STATED GOAL 1 — In the post on large NTP offsets below, where was the Dagstuhl Conference held?
STATED GOAL 2 — List the options the post on large NTP offsets gives for what to do about the clock when deciding the important issue.

EXTRACT —
[ntp:hackers] What to do when the offset is WAYTOOBIG

David L. Mills mills at udel.edu
Thu Apr 19 10:59:18 PDT 2007


There are two separable issue to consider here, the clock selection 
algorithm and the panic threshold.

The clock selection algorithm was designed only after considerable 
discusion, both in the commercial community (DEC) and in the computer 
science theory community. As has been noted, it is based from the model 
described in Keith Marzullo's dissertation and discussions at the 
Dagstuhl Conference in southern Germany. I say this to emphasize this 
model has been extensively vetted by a bunch of guys I trust.

The absolute bedrock method in the design is to find the best majority 
subset of clocks that agree within some interval based on delay. There 
is strong theoretical and practical evidence that the true UTC is 
somewhere in the middle of what I call the intersection interval 
developed by the algorithm. In my example, the conditions are the same 
before the clock is set at 1200 and after the clock has been set 
manually. The three 1200 clocks remain the truechimers and the two 1300 
clocks remain the falsetickers. The fact the falsetickers are sbove or 
below the panic threshold is not significant. The only time the panic 
threshold is important is at the time the clock is to be set.

Notwithstanding the above, the important issue is whether to step the 
clock, wait for better times or call for (presumably) human 
intervention. I purposely chose a scenario where it was necessary to 
choose betwen two alternative cliques, the members of which were close 
together while the cliques themselves were far apart. It could be the 
nearest clique is within the panic threshold, but the selection 
algorithm considers that clique falseticker by the rules. Thus, the only 
thing remainin is whether to step to the truechimer clique or panic.

In my example there is no credible way the two cliques come together 
left by themselves unless one of them is manually stepped. Should either 
clique be rescued, it joins the other clique and things get well. So, 
the only question remaining is when the panic threshold is exceeded, 
whether to fall on your sword or step. I submit this is a nonstarter to 
argue. You get to set the panic interval anywhere you like, perhaps 30 
years might be appropriate.

RAW DATA —
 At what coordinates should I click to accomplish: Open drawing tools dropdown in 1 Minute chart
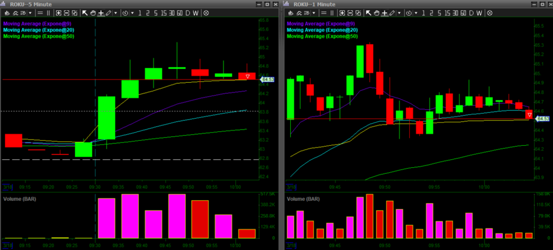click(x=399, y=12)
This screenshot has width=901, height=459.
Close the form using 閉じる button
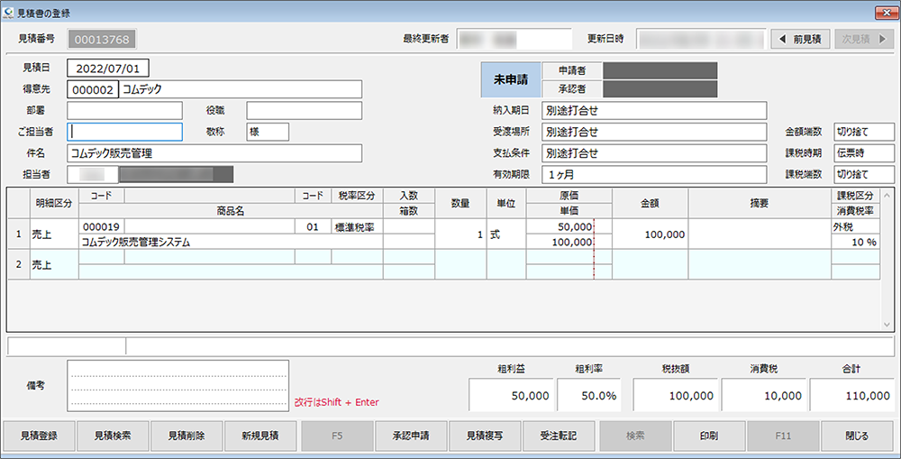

FULL SOLUTION 1 — In southern Germany.

FULL SOLUTION 2 —
- Step the clock
- Wait for better times
- Call for (presumably) human intervention